New Jersey and the mob, wise guys, priests and lounge singers, are of course strong in the imagination of the American public from the films of Martin Scorcese and Francis Ford Coppolla, to “The Sopranos,” to the current “Boardwalk Empire” and, God help us, to the annals of Snookie and The Situation.

“Jersey Boys” is almost a classic rags-jail-time-to-riches story of the kind Hollywood used to deliver routinely, starting off with the founder and eventual destroyer of the group Tommy DiVito (a sharp turn by John Gardiner), who, between jail stints, stubbornly kept trying to put together a group that would take him and his friends out of the neighborhood.

That didn’t happen until he found the angel-voiced Frankie Castelluccio, soon to become Frankie Valli (not with a y), and then later, Bob Gaudio, a teenaged one-hit wonder composer (“Who Wears Short Shorts?”), who would provide the group with all of its string of hits.

Those hits were not generic rock and roll songs in the strictest sense of the word: they were pop songs created at a very high level, which is probably why you can see so many mouths lip-synching, whispering the lyrics in the audience. The songs have staying power every bit as strong as pop ballads from the Great American Songbook.

The music and the storybook merge together in this show which has a snazzy but sparse set, authentic clothes and tough talk from the era(s) it covers. You hear doo-wop music from the early sixties of the kind practiced by rock-star-wannabes, you hear a girl’s group called the Angels sing the thoroughly familiar “My Boyfriend’s Back,” but mostly you hear the playbook of Frankie Valli and the Four Seasons.

And this group, the guys on stage at the National Theater, give off a vivid illusion of at least sounding maybe better than the originals, at least if all you know of the originals in performance mode are the scratchy offerings on YouTube. As rock and rollers, the Seasons are no Stones or even Beatles, although the guitar playing every now and then breaks off into some wild riffs. What Valli and Guido, the true creative forces behind the group, created was a unique sound, pitched by Valli’s high, high and higher notes, and then pulled together into harmonies that sweep over the audience like the kind of surf the Beach Boys rode in on.

Valli, in this show as well as in previous visits to D.C., is performed by Joseph Leo Bwarie – diminutive, with big, pitch-dark eyes and a voice to match Valli’s as well as a tangible stage presence as an actor. He doesn’t have Valli’s harder, masculine, handsome look but you could see why girls might swoon and want to mother and smother him. Those high notes, sweeping out of nowhere, put the soprano in “The Sopranos.”

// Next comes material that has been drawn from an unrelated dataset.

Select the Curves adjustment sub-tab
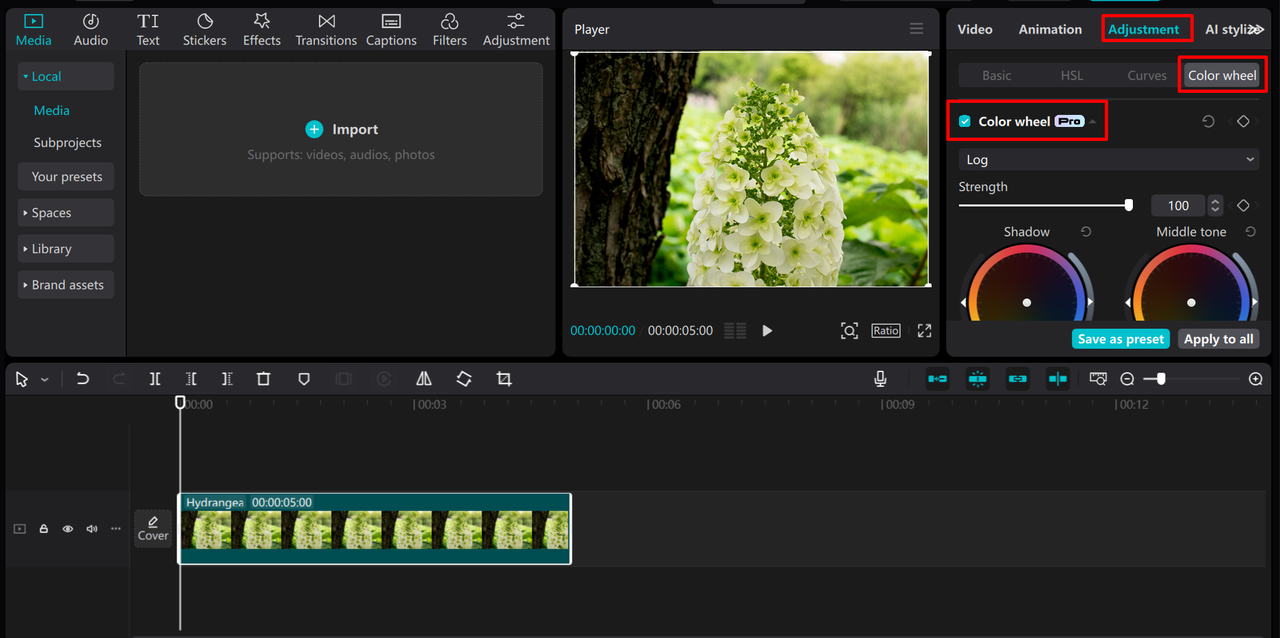pyautogui.click(x=1146, y=75)
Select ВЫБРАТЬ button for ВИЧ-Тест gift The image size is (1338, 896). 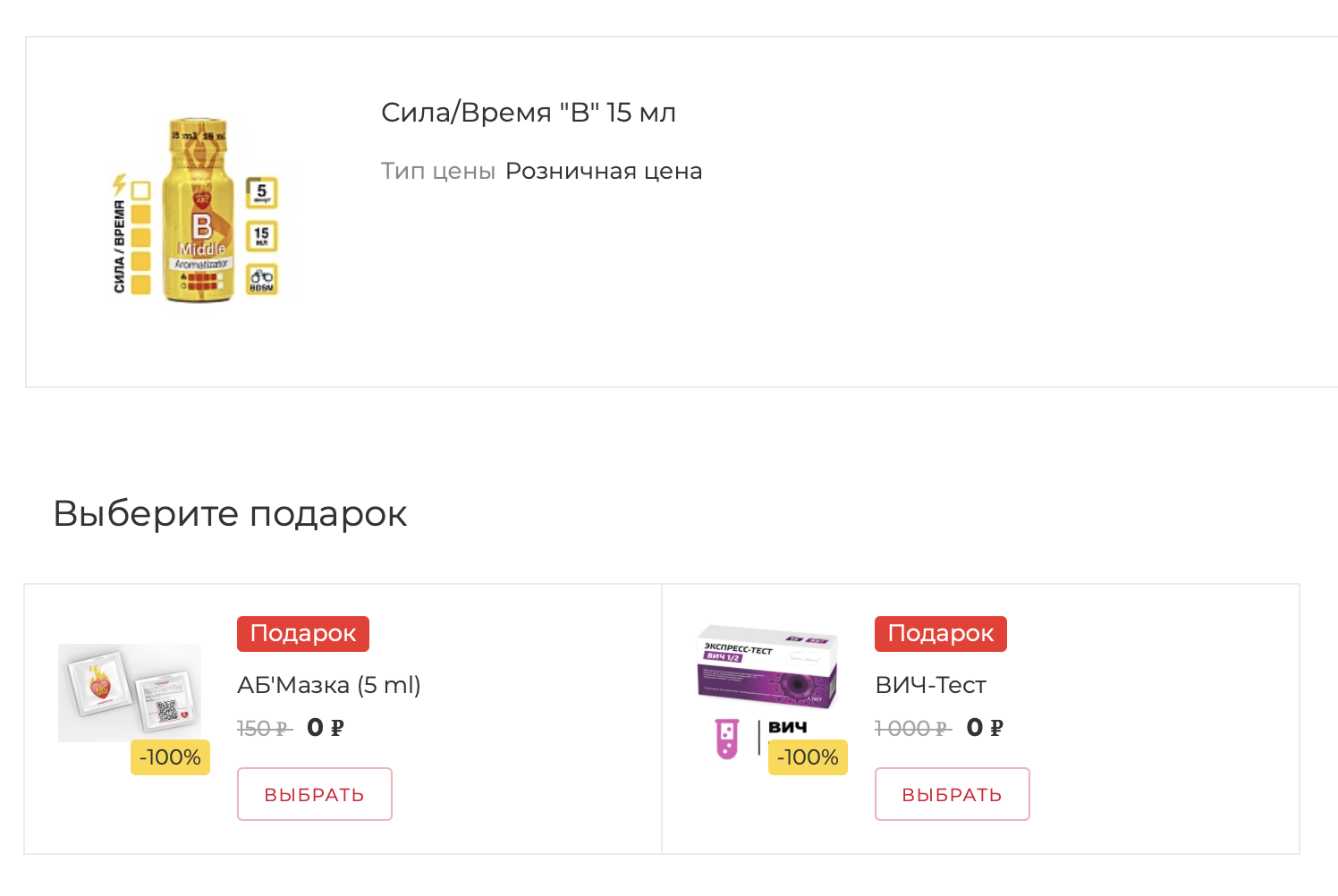click(x=952, y=793)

The group’s story was of course full of strife, drama, hysterics, betrayals and jealousy, like any normal marriage of four guys with egos and talent. DiVito, never far from the wise guys, runs up a huge gambling debt (not to mention a tax lien), which Valli and the group decides to cover. Marriages fail, and Valli loses his talented daughter to drug addiction and overdose at 22. Things happen, and the fact that these guys are from Jersey, which is not quite heartland America but full of tough guys, tough love and heart, makes the show as affecting as the music alone.

At one point, one wise guy asks the guy holding the gambling debt, “Why aren’t these guys dead yet?” He says, “Well, we really like their music.”

Me too. And so will you.

(“Jersey Boys” runs at the National Theater through Jan. 7, 2012.)